I used the keyboard python library to get keyboard inputs into my application and I found a strange irregularity. When testing on Windows, the print result shows capital or lower case letters based on whether or not I'm holding down the shift key. However when testing on Debian linux, it seems to only report lower cases regardless if I am holding down shift or not. As the matter of fact this also affects punctuation symbols, special characters and brackets. Shift 5 still shows up as 5 Is this something that's unavoidable or is there something I'm missing?

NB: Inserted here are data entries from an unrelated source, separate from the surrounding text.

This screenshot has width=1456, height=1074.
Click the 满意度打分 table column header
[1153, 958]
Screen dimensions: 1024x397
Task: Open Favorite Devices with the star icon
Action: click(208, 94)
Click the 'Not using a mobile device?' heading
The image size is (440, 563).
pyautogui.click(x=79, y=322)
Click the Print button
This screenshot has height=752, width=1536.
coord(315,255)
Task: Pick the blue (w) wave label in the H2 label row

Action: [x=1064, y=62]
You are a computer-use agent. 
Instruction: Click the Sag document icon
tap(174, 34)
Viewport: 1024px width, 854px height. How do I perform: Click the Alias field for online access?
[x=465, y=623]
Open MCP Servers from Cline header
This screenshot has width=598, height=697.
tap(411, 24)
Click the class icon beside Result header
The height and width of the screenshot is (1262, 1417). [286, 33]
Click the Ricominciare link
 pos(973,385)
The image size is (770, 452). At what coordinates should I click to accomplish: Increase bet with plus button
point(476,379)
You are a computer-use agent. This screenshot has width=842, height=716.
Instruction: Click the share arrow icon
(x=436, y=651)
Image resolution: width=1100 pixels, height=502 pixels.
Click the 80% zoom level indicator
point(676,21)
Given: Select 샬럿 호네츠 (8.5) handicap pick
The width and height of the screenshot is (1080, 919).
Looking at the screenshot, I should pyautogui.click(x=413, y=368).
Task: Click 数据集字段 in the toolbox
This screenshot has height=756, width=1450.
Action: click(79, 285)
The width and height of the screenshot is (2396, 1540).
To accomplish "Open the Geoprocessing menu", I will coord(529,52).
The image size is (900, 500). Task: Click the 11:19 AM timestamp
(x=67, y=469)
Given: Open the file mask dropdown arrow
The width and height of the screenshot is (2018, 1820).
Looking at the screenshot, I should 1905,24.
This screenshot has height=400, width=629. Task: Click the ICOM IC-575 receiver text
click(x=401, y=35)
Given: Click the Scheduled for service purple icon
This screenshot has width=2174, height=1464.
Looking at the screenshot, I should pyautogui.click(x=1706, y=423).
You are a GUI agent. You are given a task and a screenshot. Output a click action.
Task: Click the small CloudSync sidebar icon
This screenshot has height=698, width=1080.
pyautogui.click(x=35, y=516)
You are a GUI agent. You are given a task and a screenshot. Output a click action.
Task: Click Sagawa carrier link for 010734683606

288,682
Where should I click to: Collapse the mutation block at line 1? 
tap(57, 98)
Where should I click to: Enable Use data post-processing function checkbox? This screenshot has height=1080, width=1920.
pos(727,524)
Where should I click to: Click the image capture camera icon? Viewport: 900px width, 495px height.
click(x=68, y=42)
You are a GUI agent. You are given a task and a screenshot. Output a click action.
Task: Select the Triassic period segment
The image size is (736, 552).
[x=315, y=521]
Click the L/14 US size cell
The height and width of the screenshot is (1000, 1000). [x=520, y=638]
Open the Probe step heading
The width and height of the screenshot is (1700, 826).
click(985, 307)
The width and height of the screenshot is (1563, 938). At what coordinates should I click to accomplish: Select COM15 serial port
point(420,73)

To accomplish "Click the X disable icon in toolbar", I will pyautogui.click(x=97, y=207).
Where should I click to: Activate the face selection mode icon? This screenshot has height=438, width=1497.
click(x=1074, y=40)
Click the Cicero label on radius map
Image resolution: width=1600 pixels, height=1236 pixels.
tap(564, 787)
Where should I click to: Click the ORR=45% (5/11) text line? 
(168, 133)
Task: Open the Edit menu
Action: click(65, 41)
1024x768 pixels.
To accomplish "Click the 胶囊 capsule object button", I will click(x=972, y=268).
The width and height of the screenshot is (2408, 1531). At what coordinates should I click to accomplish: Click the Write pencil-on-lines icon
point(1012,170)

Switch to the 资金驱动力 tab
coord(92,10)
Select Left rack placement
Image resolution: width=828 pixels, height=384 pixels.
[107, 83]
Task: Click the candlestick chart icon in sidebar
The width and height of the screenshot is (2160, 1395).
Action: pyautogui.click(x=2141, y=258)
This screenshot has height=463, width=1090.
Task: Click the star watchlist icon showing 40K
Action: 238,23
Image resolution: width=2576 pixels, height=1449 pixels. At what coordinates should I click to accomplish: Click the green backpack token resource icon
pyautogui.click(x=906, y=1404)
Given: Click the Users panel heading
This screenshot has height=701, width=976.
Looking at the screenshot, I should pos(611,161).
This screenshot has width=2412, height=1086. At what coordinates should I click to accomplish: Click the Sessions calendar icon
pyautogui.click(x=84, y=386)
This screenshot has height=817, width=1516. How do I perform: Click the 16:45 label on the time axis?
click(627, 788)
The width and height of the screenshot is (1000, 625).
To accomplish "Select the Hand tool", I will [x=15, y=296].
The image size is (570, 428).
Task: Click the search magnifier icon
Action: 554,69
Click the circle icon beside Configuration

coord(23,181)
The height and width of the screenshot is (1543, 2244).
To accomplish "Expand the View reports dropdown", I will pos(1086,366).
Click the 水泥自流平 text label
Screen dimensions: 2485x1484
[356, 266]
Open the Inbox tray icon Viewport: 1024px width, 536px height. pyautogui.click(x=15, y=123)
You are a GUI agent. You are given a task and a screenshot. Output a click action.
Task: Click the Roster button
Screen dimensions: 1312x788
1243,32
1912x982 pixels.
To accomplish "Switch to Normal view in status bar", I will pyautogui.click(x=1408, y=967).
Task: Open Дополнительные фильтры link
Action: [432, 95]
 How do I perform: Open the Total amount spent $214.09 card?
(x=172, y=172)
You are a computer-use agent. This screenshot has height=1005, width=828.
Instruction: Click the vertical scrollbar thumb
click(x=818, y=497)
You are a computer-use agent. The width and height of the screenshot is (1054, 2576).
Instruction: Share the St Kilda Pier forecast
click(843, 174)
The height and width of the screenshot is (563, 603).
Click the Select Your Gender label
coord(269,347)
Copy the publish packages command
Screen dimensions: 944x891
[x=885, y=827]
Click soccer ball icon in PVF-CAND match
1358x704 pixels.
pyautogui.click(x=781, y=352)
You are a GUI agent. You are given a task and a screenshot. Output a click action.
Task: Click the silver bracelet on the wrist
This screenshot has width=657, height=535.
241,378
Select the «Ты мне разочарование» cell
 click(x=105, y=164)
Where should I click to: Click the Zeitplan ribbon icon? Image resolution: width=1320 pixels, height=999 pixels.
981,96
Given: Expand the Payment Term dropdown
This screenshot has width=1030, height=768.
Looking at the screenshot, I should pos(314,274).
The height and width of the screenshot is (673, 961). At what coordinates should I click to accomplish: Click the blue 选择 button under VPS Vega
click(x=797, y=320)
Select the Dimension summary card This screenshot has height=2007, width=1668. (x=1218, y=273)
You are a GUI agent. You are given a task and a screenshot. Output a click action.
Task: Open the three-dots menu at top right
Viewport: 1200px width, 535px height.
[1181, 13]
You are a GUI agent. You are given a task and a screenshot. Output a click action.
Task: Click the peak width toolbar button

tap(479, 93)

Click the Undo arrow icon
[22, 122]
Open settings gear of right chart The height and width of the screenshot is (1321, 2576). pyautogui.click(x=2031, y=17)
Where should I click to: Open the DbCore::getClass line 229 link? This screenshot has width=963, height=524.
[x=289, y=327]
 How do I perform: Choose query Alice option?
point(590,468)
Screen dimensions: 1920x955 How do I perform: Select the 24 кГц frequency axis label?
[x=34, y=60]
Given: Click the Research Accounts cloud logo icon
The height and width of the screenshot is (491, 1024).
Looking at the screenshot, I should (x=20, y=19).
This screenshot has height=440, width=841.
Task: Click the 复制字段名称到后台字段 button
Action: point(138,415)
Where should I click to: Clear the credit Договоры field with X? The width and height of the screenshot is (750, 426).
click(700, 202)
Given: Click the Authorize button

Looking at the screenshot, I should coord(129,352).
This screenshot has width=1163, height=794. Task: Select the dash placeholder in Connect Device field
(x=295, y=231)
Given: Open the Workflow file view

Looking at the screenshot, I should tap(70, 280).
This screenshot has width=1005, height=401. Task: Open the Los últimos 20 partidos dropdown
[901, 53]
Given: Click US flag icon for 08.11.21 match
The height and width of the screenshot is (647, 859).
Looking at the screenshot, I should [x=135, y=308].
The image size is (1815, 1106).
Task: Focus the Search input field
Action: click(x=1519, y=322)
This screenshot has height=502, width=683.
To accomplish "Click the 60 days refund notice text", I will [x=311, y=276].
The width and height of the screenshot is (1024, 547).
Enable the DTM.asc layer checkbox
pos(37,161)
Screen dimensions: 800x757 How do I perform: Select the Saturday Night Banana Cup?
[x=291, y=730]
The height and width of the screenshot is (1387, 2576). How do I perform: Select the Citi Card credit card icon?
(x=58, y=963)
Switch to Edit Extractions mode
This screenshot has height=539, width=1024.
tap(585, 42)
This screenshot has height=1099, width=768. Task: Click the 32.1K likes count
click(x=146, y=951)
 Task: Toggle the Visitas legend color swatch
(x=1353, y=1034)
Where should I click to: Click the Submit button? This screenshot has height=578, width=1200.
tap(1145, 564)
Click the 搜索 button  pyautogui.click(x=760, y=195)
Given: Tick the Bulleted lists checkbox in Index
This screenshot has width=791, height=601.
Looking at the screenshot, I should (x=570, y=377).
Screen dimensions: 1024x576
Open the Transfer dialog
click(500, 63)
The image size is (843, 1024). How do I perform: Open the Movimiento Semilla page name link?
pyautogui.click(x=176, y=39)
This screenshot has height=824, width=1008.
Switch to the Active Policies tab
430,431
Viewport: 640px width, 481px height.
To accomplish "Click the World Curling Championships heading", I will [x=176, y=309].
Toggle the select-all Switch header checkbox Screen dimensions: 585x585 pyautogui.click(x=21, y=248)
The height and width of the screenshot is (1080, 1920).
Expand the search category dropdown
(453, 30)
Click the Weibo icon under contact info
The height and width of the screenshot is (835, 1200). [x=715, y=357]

I'd like the library to provide me with capitals and special characters on linux, like it does on windows, because otherwise I'm gonna have to do my own lookup table to conversion.
import keyboard
while True:
event = keyboard.read_event()
if event.event_type == keyboard.KEY_DOWN:
print(dir(event))
print('key pressed', event.name)
Ok, I still don't understand which you want to do (make keys uppercase or lowercase), so here's an example of both.
Lowercase ALWAYS:
from pynput.keyboard import Listener
def on_press(key):
try:
print(key.char)
except:
print(key)
with Listener(on_press=on_press) as listener:
listener.join()
And for always uppercase:
import keyboard
hotkeys = []
nums = {1: '!', 2: '@', 3: '#', 4: '$', 5: '%', 6: '^', 7: '&', 8: '*', 9: '(', 10: ')'}
letters = 'abcdefghijklmnopqrstuvwxyz'
for letter in letters:
hotkeys.append(letter)
for num in range(10):
hotkeys.append(str(num))
while True:
for hotkey in hotkeys:
if keyboard.is_pressed(f'shift+{hotkey}'):
try:
hotkey = int(hotkey)
print(nums[hotkey])
except:
hotkey = hotkey.upper()
print(hotkey)
while True:
if not keyboard.is_pressed(f'shift+{hotkey}'):
break
elif keyboard.is_pressed(hotkey):
print(hotkey)
while True:
if not keyboard.is_pressed(hotkey):
break
The lowercase code works by using pynput
, which gives lowercase letters no matter what, and is arguably a better python library than keyboard
.
The uppercase code is a little more complicated. I made a list of some hotkeys that are possible, like 'shift+5' is '%', then I go into a while True loop and wait for a key to be pressed. First we check if the user also pressed shift, and if they didn't press shift, then we just print the hotkey in the lowercase version. This code obviously doesn't cover every character (like '|'), but it does cover the most used ones. You could add more to your liking.
Also note that I added a while loop so keyboard input isn't echoed (detects multiple times after only one key stroke), so you must release the key before the next iteration of the loop starts.